** EXTRAIT DU DOCUMENT **
____
On pourroit demander ici, si dans une déduction l’esprit apperçoit ou peut appercevoir plusieurs propositions à la fois. Il est certain d’abord qu’il en apperçoit au moins deux ; autrement il seroit impossible de former un raisonnement quelconque : & pourquoi d’ailleurs l’esprit ne pourroit-il pas appercevoir deux propositions à la fois, comme il peut avoir à la fois deux sensations, par exemple celle du toucher & de la vûe, ainsi que l’expérience le prouve ? mais l’esprit apperçoit-il ou peut-il appercevoir à la fois plus de deux propositions ? C’est une question que la rapidité des opérations de notre esprit rend très-difficile à décider. Quoi qu’il en soit, il suffit pour une déduction quelconque, qu’on puisse appercevoir deux vérités à la fois, comme nous l’avons prouvé.

A toutes les qualités que nous avons exigées pour une bonne déduction, on pourroit ajoûter encore qu’afin qu’elle soit absolument parfaite, il est nécessaire qu’elle soit le plus simple qu’il est possible, c’est-à-dire que les propositions y soient rangées dans leur ordre naturel ; ensorte qu’en suivant tout autre chemin, on fût obligé d’employer un plus grand nombre de propositions pour former la déduction. Par exemple, les élémens d’Euclide sont un exemple de bonne déduction, mais non pas de déduction parfaite ; parce que l’ordre des propositions auroit pû être plus naturel & plus simple. Voyez sur cela les différens élémens de Géométrie, & l’art de penser. Voyez aussi Élémens, Géométrie, &c. (O)

DÉDUIRE, v. act. (Commerce.) soustraire, diminuer, rabattre, retrancher. Un négociant ne peut dire que son fonds est à lui, s’il n’a entierement déduit ses dettes passives. Voyez l’article Déduction. (G)

DEE, (Géog. mod.) il y a trois rivieres de ce nom, deux en Ecosse, une en Angleterre qui se jette dans la mer d’Islande.

DÉESSE, s. f. (Myth.) fausse divinité du sexe féminin. Voyez Dieu.
____
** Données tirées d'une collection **

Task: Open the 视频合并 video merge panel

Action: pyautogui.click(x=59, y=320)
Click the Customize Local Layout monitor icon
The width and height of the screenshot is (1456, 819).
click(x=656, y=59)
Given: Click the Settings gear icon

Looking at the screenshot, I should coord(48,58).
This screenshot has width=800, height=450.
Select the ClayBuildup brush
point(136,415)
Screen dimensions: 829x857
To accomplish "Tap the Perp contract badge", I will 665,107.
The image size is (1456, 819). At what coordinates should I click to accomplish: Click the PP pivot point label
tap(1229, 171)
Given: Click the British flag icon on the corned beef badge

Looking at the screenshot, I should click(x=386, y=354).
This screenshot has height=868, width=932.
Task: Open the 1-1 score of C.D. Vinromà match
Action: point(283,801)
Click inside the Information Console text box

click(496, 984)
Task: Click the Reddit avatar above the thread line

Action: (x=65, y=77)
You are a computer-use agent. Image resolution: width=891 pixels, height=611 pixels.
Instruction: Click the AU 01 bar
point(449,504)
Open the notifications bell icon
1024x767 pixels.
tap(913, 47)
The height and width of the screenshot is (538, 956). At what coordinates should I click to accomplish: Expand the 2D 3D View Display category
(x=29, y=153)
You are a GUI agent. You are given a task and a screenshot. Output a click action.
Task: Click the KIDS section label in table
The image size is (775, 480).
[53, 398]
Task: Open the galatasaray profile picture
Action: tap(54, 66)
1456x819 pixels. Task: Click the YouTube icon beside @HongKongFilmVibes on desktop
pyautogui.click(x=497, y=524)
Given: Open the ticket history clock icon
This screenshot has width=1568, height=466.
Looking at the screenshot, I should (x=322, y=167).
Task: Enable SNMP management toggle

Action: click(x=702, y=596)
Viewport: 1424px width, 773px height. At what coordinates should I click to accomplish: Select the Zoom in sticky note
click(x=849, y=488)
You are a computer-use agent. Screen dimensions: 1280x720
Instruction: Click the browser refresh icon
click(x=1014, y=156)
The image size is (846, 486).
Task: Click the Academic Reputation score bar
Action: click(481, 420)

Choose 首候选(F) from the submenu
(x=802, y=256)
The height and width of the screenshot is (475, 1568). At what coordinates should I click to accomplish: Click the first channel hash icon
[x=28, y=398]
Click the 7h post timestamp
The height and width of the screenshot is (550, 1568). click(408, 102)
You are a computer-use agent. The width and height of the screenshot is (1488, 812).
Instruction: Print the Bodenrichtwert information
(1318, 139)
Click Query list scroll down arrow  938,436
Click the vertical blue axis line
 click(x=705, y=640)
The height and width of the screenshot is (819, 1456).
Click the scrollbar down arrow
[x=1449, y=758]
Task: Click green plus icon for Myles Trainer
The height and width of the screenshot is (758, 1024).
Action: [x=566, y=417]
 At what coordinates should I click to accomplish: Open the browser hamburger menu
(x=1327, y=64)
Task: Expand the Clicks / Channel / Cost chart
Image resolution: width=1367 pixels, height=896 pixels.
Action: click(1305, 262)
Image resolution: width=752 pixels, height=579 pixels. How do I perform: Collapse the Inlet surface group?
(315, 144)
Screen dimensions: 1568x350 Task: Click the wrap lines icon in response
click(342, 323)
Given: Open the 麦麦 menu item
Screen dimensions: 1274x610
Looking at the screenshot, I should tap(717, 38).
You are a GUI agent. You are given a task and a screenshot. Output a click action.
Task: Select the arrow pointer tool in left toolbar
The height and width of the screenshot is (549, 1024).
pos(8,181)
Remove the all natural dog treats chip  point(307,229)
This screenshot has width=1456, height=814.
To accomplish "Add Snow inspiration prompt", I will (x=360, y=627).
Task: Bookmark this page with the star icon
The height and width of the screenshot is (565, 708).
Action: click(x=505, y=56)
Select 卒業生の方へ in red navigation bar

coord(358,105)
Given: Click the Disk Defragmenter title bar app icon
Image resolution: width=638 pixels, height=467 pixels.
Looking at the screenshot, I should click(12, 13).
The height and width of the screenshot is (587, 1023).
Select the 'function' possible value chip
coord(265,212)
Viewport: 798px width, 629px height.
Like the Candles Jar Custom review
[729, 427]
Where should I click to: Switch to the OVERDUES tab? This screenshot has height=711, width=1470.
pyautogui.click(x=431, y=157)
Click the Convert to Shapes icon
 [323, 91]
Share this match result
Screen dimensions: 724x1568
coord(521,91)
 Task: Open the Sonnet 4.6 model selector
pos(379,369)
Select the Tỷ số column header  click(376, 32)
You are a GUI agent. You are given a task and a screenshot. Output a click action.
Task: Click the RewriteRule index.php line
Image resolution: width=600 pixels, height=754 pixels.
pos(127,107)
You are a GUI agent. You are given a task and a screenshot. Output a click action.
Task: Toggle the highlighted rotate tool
____
** CONSIGNE 1 **
Recopiez fidèlement le passage de l'extrait qui commence par « DÉDUIRE, v. act. » et se termine par « l’article Déduction. (G) ».
** CONSIGNE 2 **
Dans l'extrait, relevez tous les verbes donnés comme équivalents de « déduire » dans l'article consacré à ce mot.
Ces données forment un matériau indépendant de l'extrait.

** RÉPONSE ATTENDUE 1 **
DÉDUIRE, v. act. (Commerce.) soustraire, diminuer, rabattre, retrancher. Un négociant ne peut dire que son fonds est à lui, s’il n’a entierement déduit ses dettes passives. Voyez l’article Déduction. (G)

** RÉPONSE ATTENDUE 2 **
soustraire, diminuer, rabattre, retrancher